In San Francisco, Boldin will be challenged by offensive coordinator Greg Roman, who has one of the game’s most creative minds. How will Boldin fit into the 49ers’ scheme? Will he run the same type of layered routes that he did in Baltimore? Roman isn't one to get too specific about how a player will be used.
"We’re always going to look at the player and what the player does well and adapt the offense to the player," Roman says. "He’s a pretty easy guy to adapt to. He’s so smart and he’s a strong, physical guy who can make the plays short, make the plays deep. If you put it near him he’s probably going to make a play. He has great ball skills. He has such a strong will to get it done."
Boldin is proud of his accomplishments on the field, but he takes greater pride in what he has done to help kids in his hometown. That’s why each offseason he returns to Pahokee for a weekend fundraiser known as Q-fest. His foundation, Q81 Foundation, has partnered with Florida Crystals Corp. to fund a summer program that gives high school students a chance to catch up academically through computer-based credit recovery courses.

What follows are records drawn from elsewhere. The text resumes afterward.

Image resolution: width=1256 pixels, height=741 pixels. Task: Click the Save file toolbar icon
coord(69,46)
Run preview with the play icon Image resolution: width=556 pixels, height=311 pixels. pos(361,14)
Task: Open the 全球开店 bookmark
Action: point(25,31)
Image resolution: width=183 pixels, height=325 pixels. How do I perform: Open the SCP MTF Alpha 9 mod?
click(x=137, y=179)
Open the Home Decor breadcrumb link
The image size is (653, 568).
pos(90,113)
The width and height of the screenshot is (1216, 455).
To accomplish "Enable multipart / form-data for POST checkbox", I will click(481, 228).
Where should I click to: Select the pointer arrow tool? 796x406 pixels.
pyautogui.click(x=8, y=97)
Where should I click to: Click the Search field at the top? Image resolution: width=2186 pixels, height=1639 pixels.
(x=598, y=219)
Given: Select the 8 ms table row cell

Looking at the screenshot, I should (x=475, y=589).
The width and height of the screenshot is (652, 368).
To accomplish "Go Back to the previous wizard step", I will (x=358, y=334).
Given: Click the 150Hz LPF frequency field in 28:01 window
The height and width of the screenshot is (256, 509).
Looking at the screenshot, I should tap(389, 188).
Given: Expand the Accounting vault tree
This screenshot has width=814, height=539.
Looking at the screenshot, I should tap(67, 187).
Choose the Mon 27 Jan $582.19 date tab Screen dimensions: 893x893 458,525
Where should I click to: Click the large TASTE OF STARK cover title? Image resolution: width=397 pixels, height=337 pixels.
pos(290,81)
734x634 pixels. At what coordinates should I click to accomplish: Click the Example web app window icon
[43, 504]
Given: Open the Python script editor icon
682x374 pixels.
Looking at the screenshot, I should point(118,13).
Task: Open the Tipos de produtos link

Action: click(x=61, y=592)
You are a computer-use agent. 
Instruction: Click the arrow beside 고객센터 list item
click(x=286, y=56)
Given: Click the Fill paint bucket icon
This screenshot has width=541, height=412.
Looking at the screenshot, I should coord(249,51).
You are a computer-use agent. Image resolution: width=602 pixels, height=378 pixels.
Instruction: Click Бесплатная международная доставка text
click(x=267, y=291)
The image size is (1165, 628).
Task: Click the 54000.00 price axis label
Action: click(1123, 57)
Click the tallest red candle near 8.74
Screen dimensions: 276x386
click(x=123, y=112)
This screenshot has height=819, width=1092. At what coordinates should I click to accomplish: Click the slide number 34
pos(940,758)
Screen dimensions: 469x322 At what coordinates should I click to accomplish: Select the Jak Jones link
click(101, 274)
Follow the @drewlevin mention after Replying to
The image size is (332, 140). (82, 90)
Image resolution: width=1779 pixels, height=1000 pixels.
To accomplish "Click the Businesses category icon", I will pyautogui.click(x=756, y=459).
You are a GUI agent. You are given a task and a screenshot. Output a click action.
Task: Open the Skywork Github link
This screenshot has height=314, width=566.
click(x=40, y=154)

"Anquan has made countless plays on the field, but the man he is off the field is what makes him so special," says former Cardinals teammate Larry Fitzgerald. "Q continues to inspire the children from that area, and that's much bigger then any touchdown he will ever catch—and he has caught a lot of them in the biggest of moments. He just won’t turn his back on [the kids]."
"I love football, but one day that ends," Boldin says. "My foundation is something that will carry on when I’m done, and others will benefit from that. It has a lasting effect. I care about my name. I care about how it’s carried, how it comes out of other people’s mouth. And I believe if you’re going to put your name on something, you have to be involved."